DERGÂH-I İLÂHÎDE (CENABI HAKKIN RAHMET KAPISINDA ) ABD(KUL ) KENDİ KUSURUNU VE ACZ( GÜÇZÜLÜK) VE FAKRINI (FAKİRLİĞİNİ ) GÖRÜP KEMÂL-İ RUBÛBİYETİN (ALLAHIN HER BİR VARLIĞA YARATILIŞ GAYELERİNE ULAŞMALARI İÇİN MUHTAÇ OLDUĞU ŞEYLERİ VERMESİNİN ,ONLARI TERBİYE EDİP EGEMENLİĞİ ALTINDA BULUNDURMASININ MÜKEMMELLİĞİ) VE KUDRET-İ SAMEDÂNİYENİN (HERŞEY KENDİSİNE MUHTAÇ OLDUĞU HALDE KENDİSİ HİÇBİRŞEYE MUHTAÇ OLMAYAN ALLAHIN KUDRETİ ) VE RAHMET-İ İLÂHİYENİN (ALLAHIN ŞEFKAT VE MERHAMETİ ) ÖNÜNDE HAYRET VE MUHABBETLE SECDE ETMEKTİR.

Ruhumuzun nefes aldığı , kalbimizin manen güçlendiği ve duygularımızın moral kazandığı bir ibadettir namaz.. Ruhumuzun temel gıdası olduğundan , manevi hayatımızın sağlığı için namaza muhtacız..

Yani, rububiyetin (Rablık Allahın her bir varlığa yaratılış gayelerine ulaşmaları için muhtaç olduğu şeyleri vermesinin ,onları terbiye edip egemenliği altında bulundurması ) saltanatı, nasıl ki ubûdiyeti (Allaha kulluğu ) ve itaati ister.

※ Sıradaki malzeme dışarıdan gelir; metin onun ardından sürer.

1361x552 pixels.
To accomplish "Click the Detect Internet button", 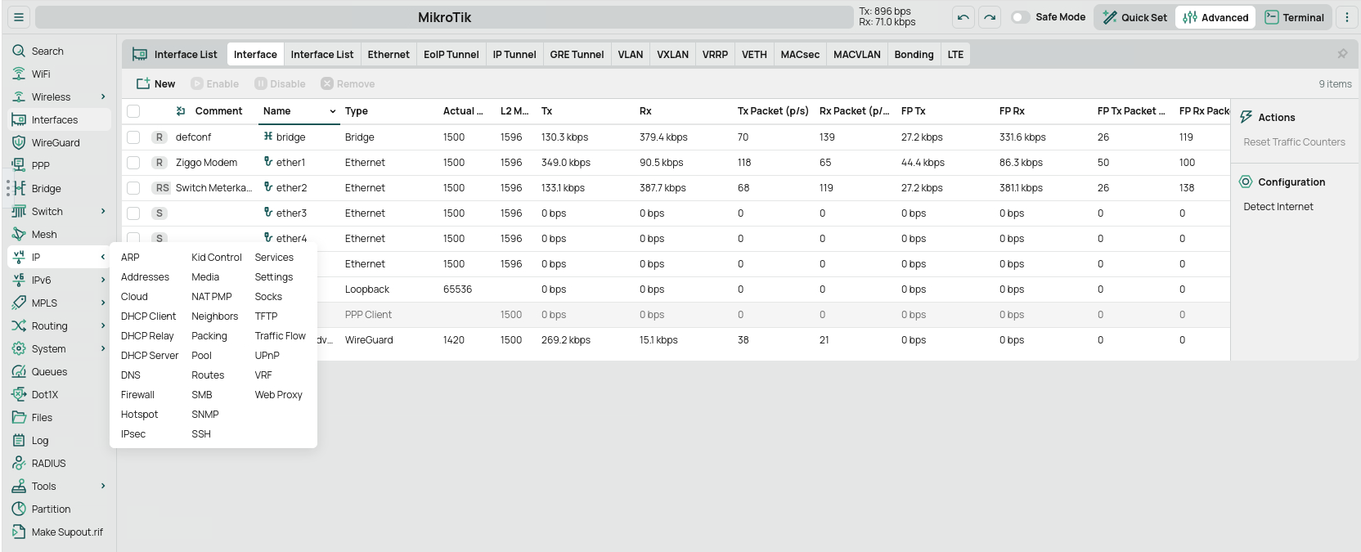I will tap(1278, 206).
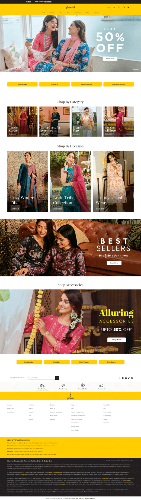Submit newsletter with the arrow button
Viewport: 141px width, 500px height.
57,378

Rububiyetin kudsiyeti, (kusur ve noksandan uzak oluşu ) paklığı dahi ister ki, abd, kendi kusurunu görüp, İstiğfar ile (bağışlanma dileyerek ) ve Rabbini bütün nekâisten (noksanlıklardan ) pak ve müberrâ (arınmış ) ve ehl-i dalâletin (hak yoldan sapmışların ) efkâr-ı bâtılasından (asılsız boş düşüncelerinden ) münezzeh(kusur ve eksiklikten arınmış ) ve muâllâ(yüce ) ve kâinatın bütün kusurâtından mukaddes ve muarrâ (temiz pak ) olduğunu, tesbih ile, Sübhanallah ile ilân etsin.

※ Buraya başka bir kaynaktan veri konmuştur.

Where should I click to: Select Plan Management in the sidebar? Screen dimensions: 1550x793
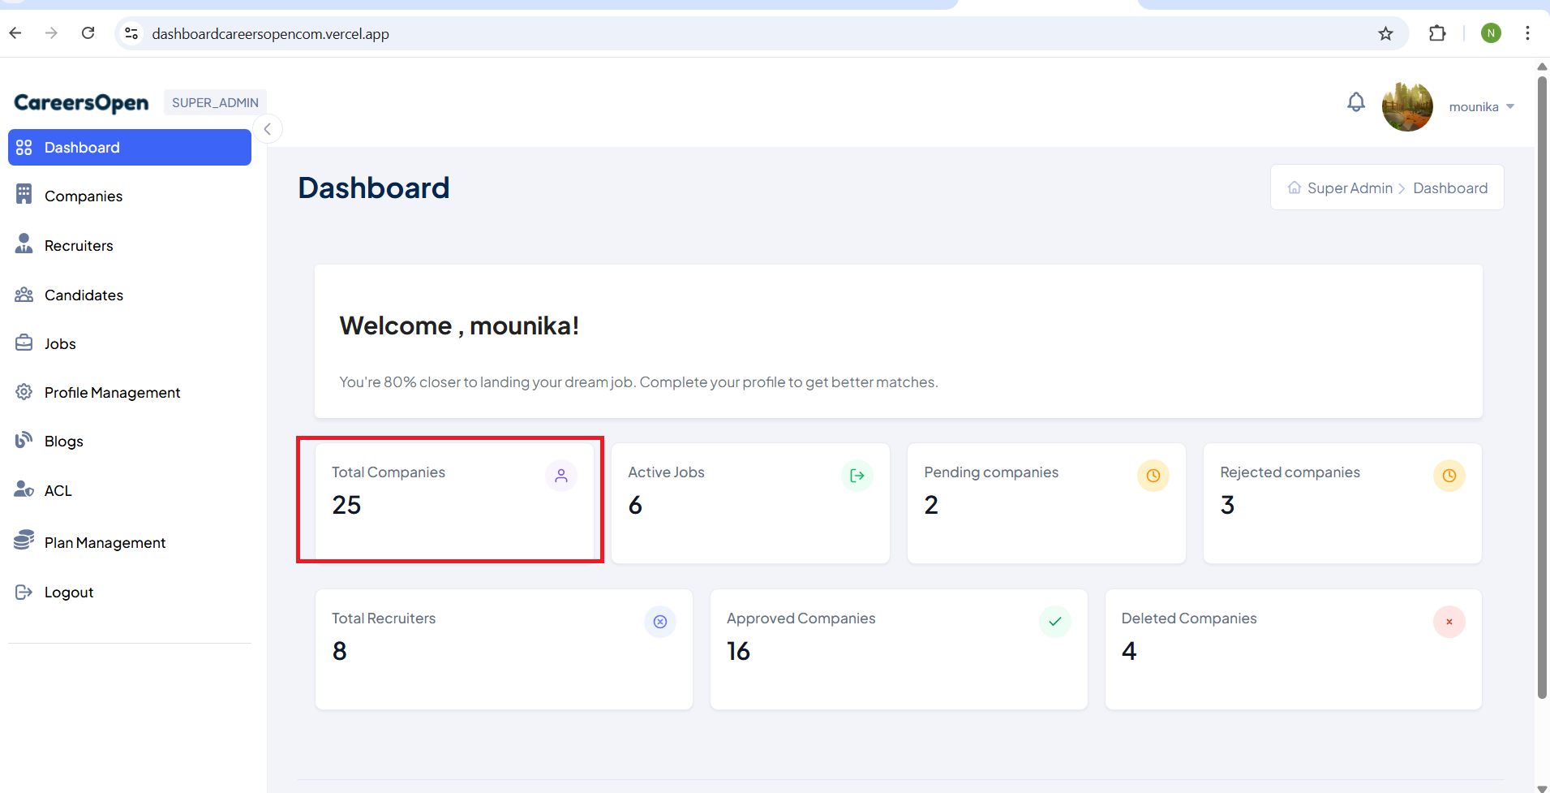tap(105, 543)
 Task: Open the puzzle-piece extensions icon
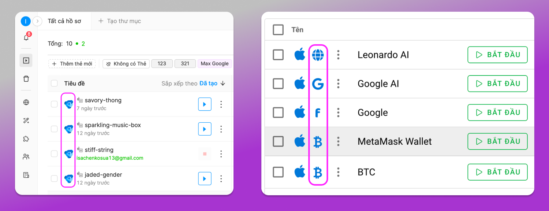click(26, 139)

Hem de rububiyetin kemâl-i kudreti (kudretini mükemmeliği) dahi ister ki, abd, kendi zaafını ve mahlûkatın(yaratılmışların ) aczini görmekle, Kudret-i Samedâniyenin azamet-i âsârına karşı istihsan ve hayret içinde Allahu ekber deyip, huzû(Allahın büyüklüğünü düşünerek boyun eğme ) ile rükûa gidip, Ona iltica (sığınma ) ve tevekkül (Allaha dayanma ve güvenme )etsin.

Hem rububiyetin nihayetsiz hazine-i rahmeti (Allahlın rahmet hazinesi ) de ister ki, abd, kendi ihtiyacını ve bütün mahlûkatın fakr ve ihtiyâcâtını sual(isteme ) ve dua(yalvarma ) lisanıyla izhar(gösterme ) ve Rabbinin ihsân(iyilik bağış ) ve in’âmâtını(nimetlerini ) şükür ve senâ (övgü ) ile ve Elhamdülillâh ile ilân etsin.

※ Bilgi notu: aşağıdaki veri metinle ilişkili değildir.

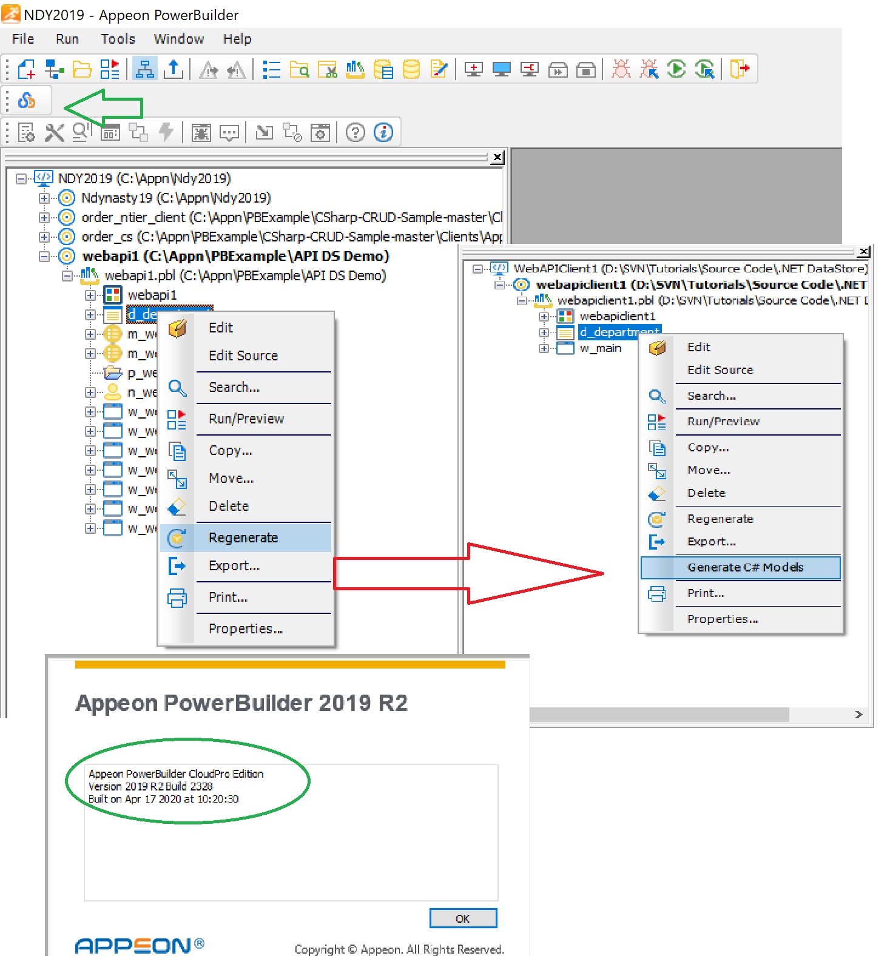Open the Tools menu
Screen dimensions: 890x967
click(118, 39)
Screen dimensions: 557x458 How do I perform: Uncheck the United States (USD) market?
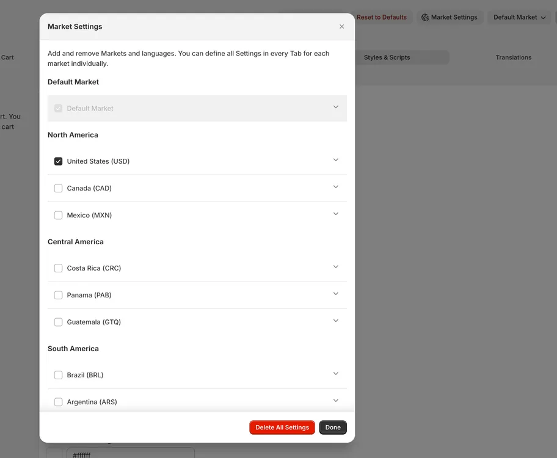point(58,161)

DEMEK, NAMAZIN EF’ÂL (fiil ve hareketleri ) VE AKVÂLİ (sözleri ) BU MÂNÂLARI TAZAMMUN(içine alma ) EDİYOR VE BUNLAR İÇİN TARAF-I İLÂHÎDEN VAZ EDİLMİŞLER.(ALLAH tarafından yerleştirilmiştir .)

ÜÇÜNCÜ NÜKTE

NASIL Kİ İNSAN ŞU ÂLEM-İ KEBİRİN (büyük alemin evrenin )BİR MİSAL-İ MUSAĞĞARIDIR (küçültülmüş numunesidir )
VE FÂTİHA-İ ŞERİFE(fatiha süresi ) ŞU KUR’ÂN-I AZÎMÜŞŞÂNIN (şanı yüce Kuranın ) BİR TİMSAL-İ MÜNEVVERİDİR. (nurlu örneğidir )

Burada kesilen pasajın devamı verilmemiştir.